The Home Office has failed to address previously identified weaknesses in the system to take proceeds of crime off criminals, leaving just 10% of confiscation orders collectable, it said.
Among the recommendations are that the Home Office explain “"why so much of the accumulated debt is unlikely to be collected, highlight what is collected against recent confiscation orders, and set out how it is tackling uncollected debt to show that crime does not pay.”
It is also calling on the government department to set out clearly "how the objectives for confiscation orders should be prioritised and what constitutes success,” by the end of September this year.
The government has failed to address previous concerns over the confiscation orders “in spectacular fashion,” claimed Meg Hillier MP, chair of the PAC.
The “meagre returns” from the use of the orders “do nothing to alleviate public concerns about crime, nor to encourage the perception that justice is being done,” she said.
Home Office permanent secretary Mark Sedwill, who was grilled during evidence sessions before the PAC earlier this year, is under mounting pressure to produce results when it comes to confiscation orders.

——

EXERCISE
Extend the report on the Home Office's handling of confiscation orders with a few more paragraphs, starting after its last sentence.

——

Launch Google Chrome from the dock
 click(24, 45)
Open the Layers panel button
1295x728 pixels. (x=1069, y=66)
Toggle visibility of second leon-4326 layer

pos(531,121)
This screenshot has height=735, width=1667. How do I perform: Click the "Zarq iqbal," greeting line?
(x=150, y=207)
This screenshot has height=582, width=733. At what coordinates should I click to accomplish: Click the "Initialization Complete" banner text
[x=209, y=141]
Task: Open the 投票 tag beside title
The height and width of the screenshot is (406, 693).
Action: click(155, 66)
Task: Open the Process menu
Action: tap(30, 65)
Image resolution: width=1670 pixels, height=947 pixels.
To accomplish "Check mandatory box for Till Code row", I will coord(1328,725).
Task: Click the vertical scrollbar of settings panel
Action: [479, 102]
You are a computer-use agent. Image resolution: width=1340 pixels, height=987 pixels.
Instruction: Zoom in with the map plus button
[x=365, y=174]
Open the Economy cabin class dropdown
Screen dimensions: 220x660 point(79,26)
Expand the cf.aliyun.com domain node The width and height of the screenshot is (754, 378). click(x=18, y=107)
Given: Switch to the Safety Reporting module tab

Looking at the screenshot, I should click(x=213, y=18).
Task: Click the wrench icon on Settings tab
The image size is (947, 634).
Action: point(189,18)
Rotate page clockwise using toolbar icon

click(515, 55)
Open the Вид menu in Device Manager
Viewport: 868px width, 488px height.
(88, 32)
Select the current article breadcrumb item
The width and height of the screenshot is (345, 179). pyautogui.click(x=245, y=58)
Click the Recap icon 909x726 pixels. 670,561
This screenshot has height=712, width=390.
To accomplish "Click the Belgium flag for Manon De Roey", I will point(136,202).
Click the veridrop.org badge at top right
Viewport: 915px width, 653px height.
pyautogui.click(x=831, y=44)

——

RESPONSE
A previous PAC report, in 2014, found that the government was collecting the grand total of 26 pence in every £100 of criminal proceeds generated in that year, and made a series of recommendations. However, a report by the National Audit Office earlier this year echoed the concerns and stated that the changes needed had yet to happen.
In a statement to CSW, a Home Office spokesperson said: “The UK Government seized over £1.2 billion pounds from criminals between April 2010 and March 2016, and hundreds of millions more has been frozen and put beyond the reach of these offenders.”
There have been “significant reforms” such as creating new “asset confiscation enforcement teams” and introducing longer prison sentences for those who don't repay their orders.
“We will consider the recommendations made by the Public Accounts Committee and report back in due course,” the spokesperson added.